Real-time Password Blacklist
We strive to provide a business service that is excellent in every way. We deal in password security, so technologically, we have designed an extremely secure system. Our double-blind hashed password submission makes it mathematically improbable for anyone (even us!) to crack the passwords being submitted. But, just in case anyone else is listening in, the submissions are transferred from your server to ours through a TLS-encrypted session as an added layer of security.
But we didn't stop there! We also strive to make the non-technical parts of our business just as excellent. Our terms of service is straight-forward, clear and honest. Our subscription process is painless and during account setup - we collect only the information we need. And we never, ever share or sell information to other businesses.
For decades, e-mail administrators have used Real-time Black Lists to keep track of email servers that send out SPAM. The Password RBL service is similar, but instead of making a list of email server IP addresses, we have developed a list of passwords that have been used by hackers to gain unauthorized access to accounts all across the Internet.
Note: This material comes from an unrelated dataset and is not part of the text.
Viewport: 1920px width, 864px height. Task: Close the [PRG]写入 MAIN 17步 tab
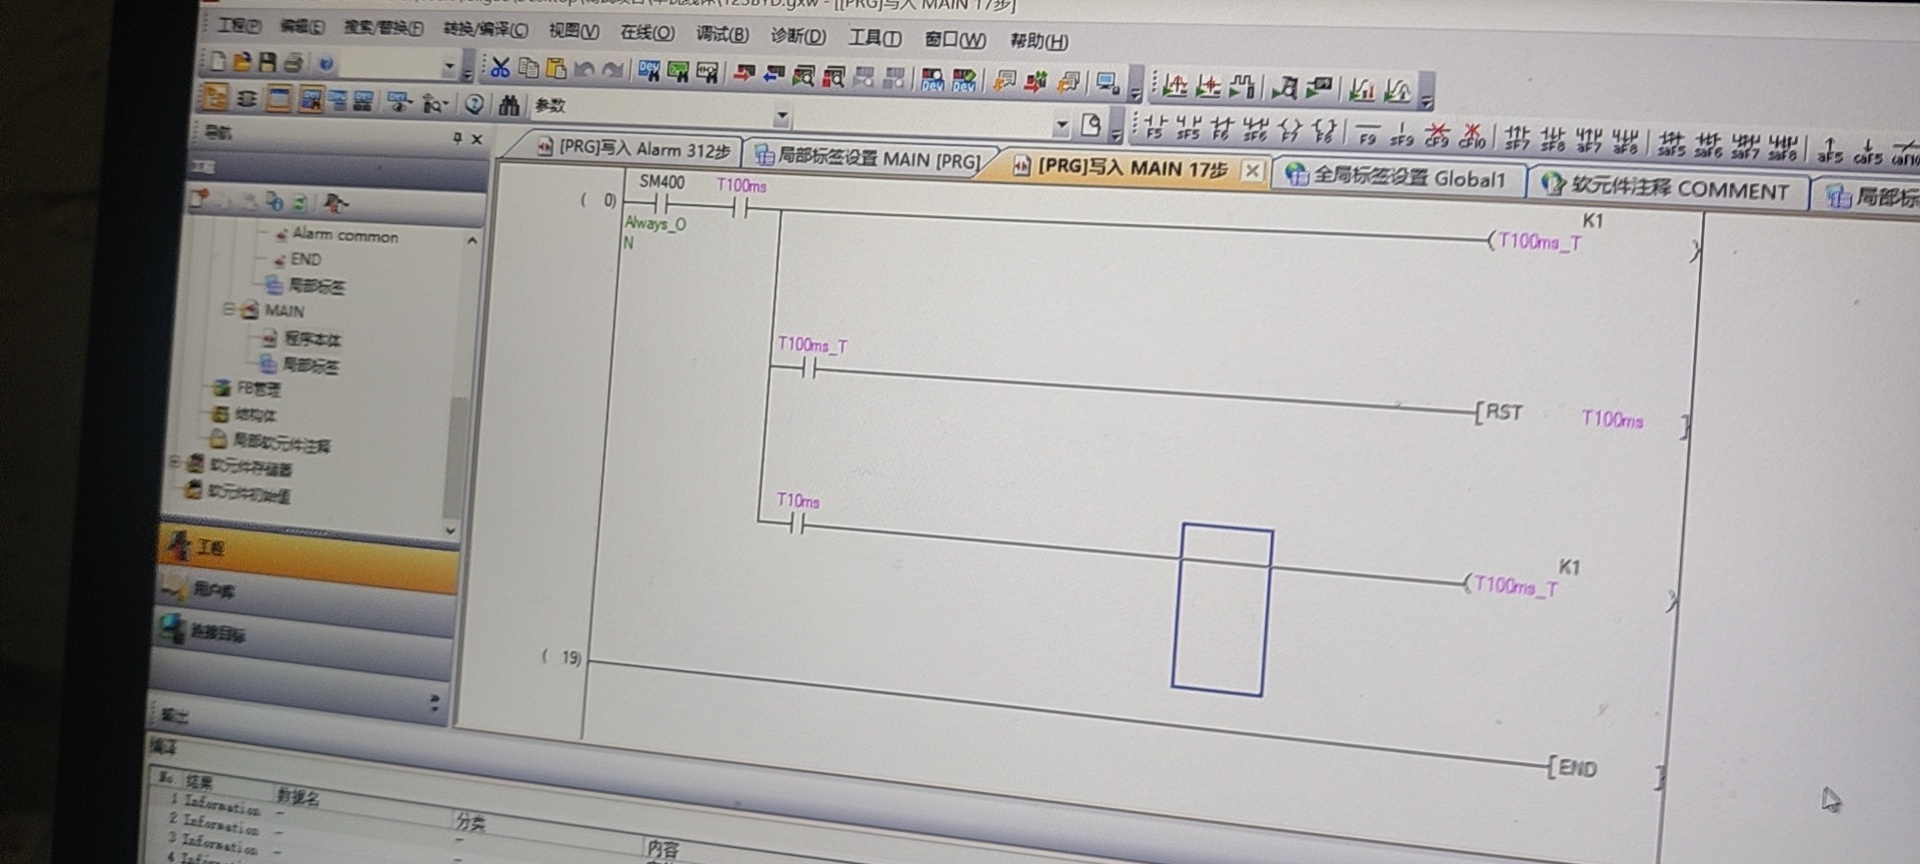click(x=1251, y=171)
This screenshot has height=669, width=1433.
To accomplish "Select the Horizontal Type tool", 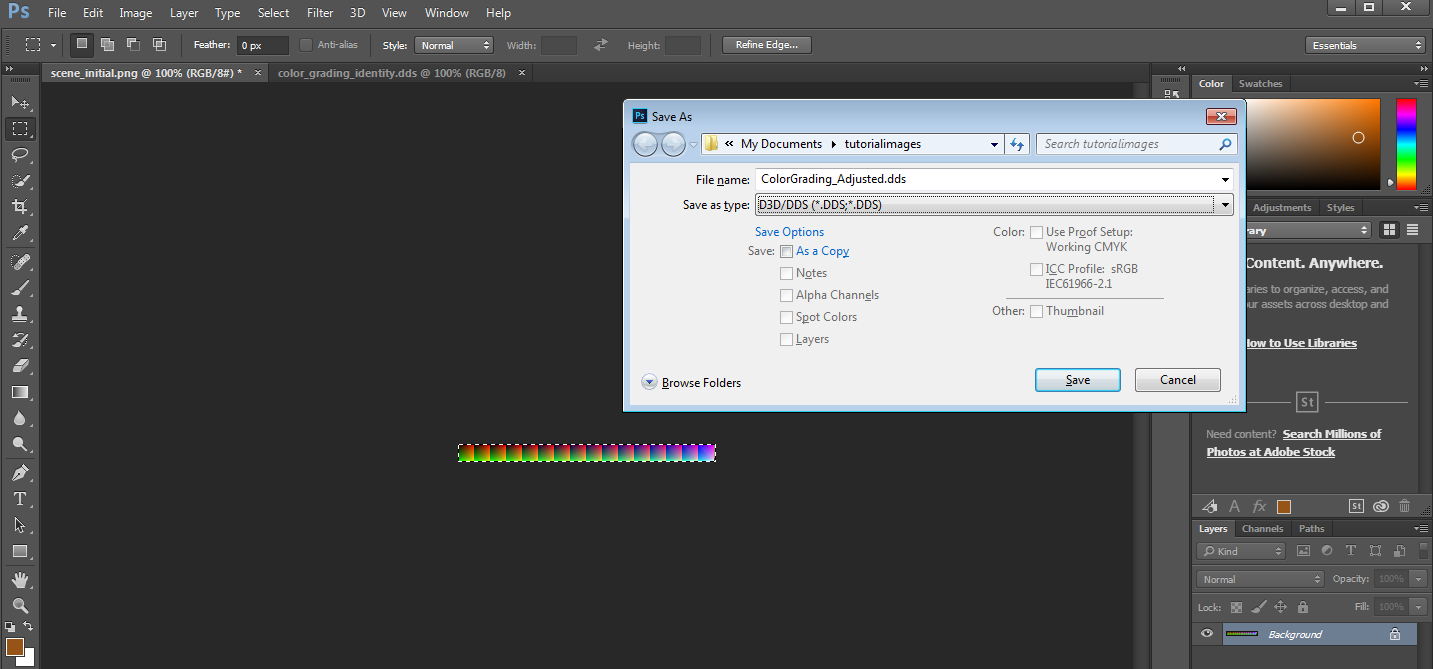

You can use this list to prevent your users from choosing these poor passwords.
Adam Smith studied Computer Science at the University of California Santa Barbara. His emphasis was in computer security, networking and cryptography. After graduating, he worked as a Windows and Unix systems administrator for a number of years before moving on to IT integration engineering. He has witnessed first-hand the effects of hacked accounts - be it an individual's online banking account or a business's social network account. The outcomes can be terrible for the lawful account owners. This is why he decided to do something to help.
Password RBL is a solely owned company. There are no investors so we do not cater to anyone's interests but those of our customers. The company is located in and is a California-based company.
Password RBL began in 2013 when founder, Adam Smith, decided to create a reasonably priced web service to help combat the increasing number of reports about accounts being hacked all across the Internet. He appreciates simple solutions to complex problems. This spawned the idea of a password block-list. He wanted the service to be accessible by all companies, big or small, because hackers do not discriminate between the small web businesses and Fortune 500 companies. Before any true development occurred, countless hours were spent assembling the original list of bad passwords. Then the service architecture and API were designed.
The service deals directly in password security, so the service was designed with security as a priority from the very beginning. In fact, all aspects of the company were founded with security in mind - from the technical service architecture to the way Password RBL collects as little customer information as possible. Minimizing information exposure good thing. But more impressively, the service is architected in such a way that even Password RBL cannot determine what passwords are being checked. And with a zero-logging policy, submissions to the service can even be anonymous, too.
Complexity often leads to insecurity. Adam believes that simple solutions are the best solutions so he created Password RBL from the ground up to be as simple as possible each step of the way. This includes being simple to implement - just a few lines of code on your website or a few clicks on your domain controller - but also simple to get the information you need from our website. And let's not forget the clear language in the terms of service!